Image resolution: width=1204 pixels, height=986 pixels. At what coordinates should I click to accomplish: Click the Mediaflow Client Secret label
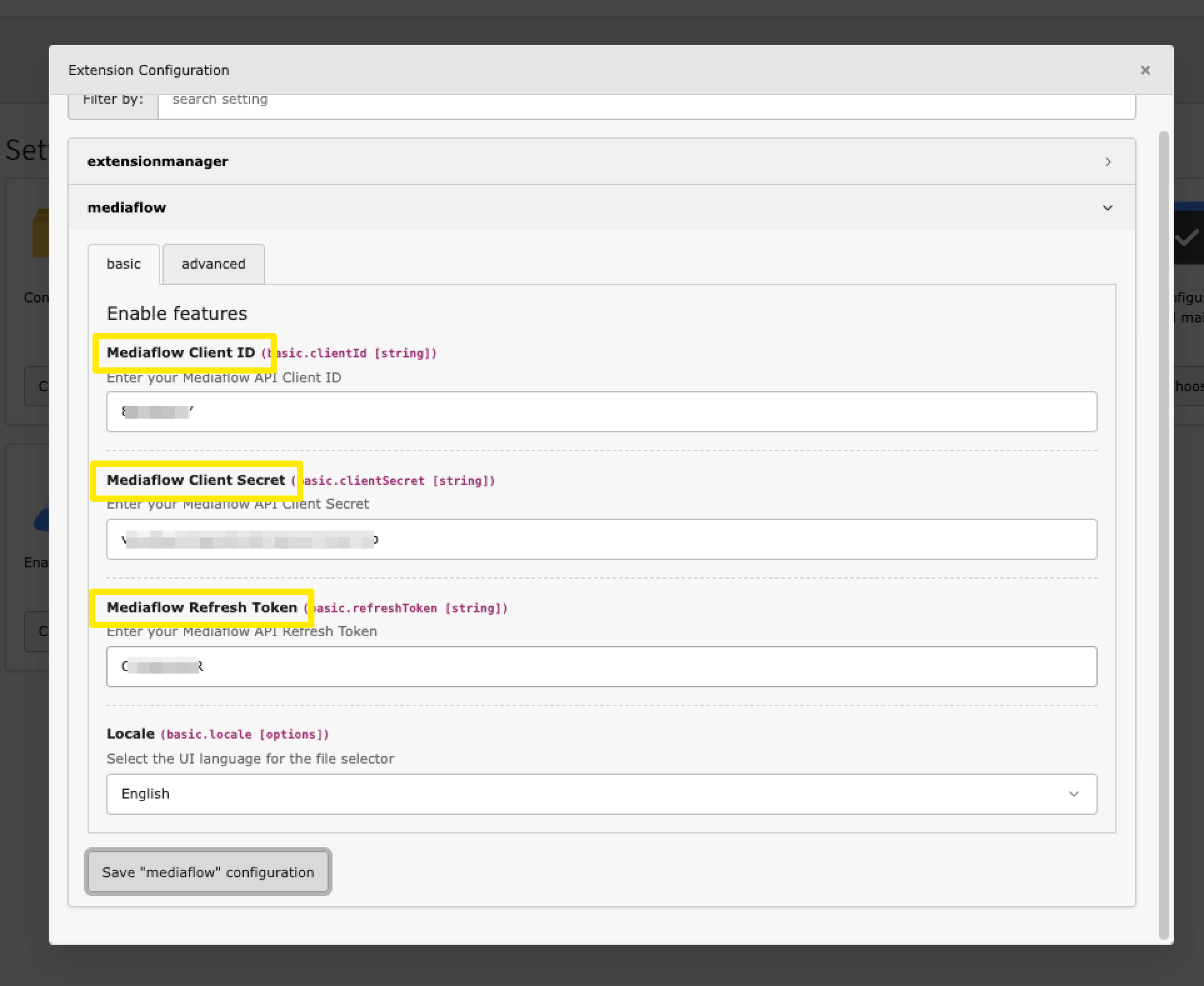[x=196, y=481]
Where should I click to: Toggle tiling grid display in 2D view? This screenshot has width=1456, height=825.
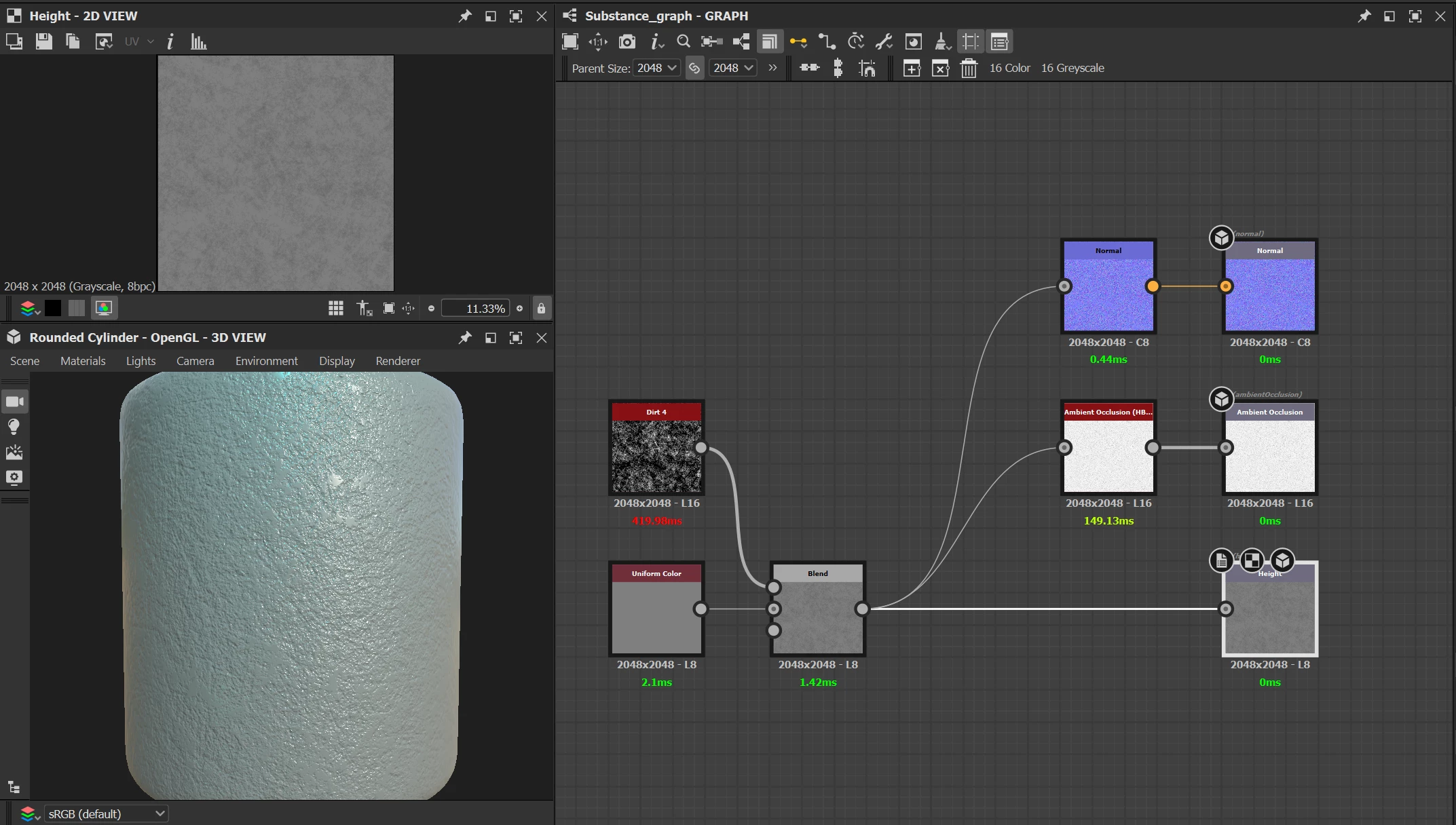pyautogui.click(x=335, y=309)
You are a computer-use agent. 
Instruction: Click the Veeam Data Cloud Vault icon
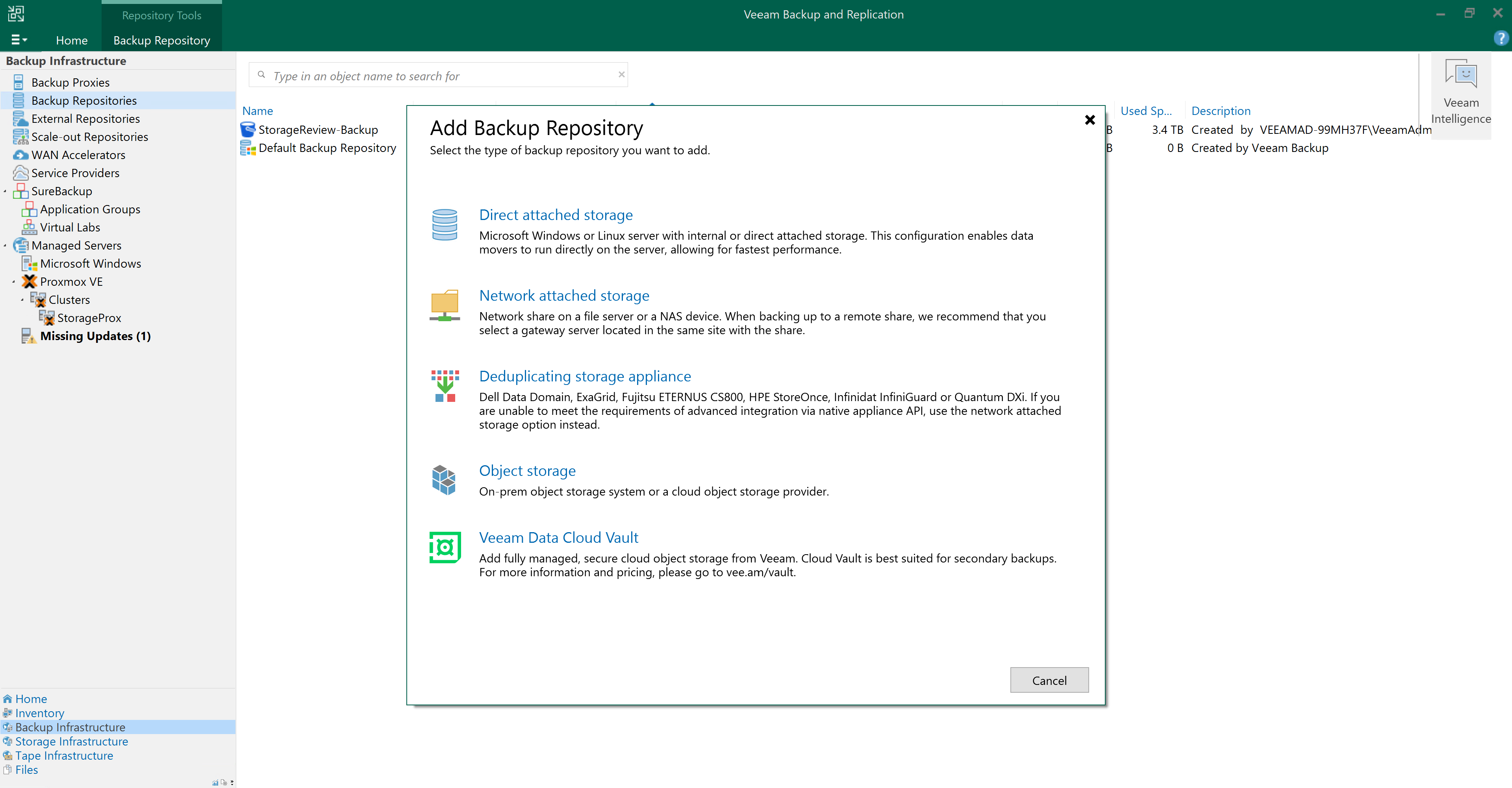click(x=444, y=547)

* * * * * * *

### Exercise prompt
Set every line of the records down again exactly, and exclude all pictures.

### Task solution
Image resolution: width=1204 pixels, height=986 pixels. At what coordinates should I click to accomplish: Click the Mediaflow Client Secret label
[x=196, y=481]
Where should I click to: Toggle tiling grid display in 2D view? This screenshot has width=1456, height=825.
pyautogui.click(x=335, y=309)
You are a computer-use agent. 
Instruction: Click the Veeam Data Cloud Vault icon
click(x=444, y=547)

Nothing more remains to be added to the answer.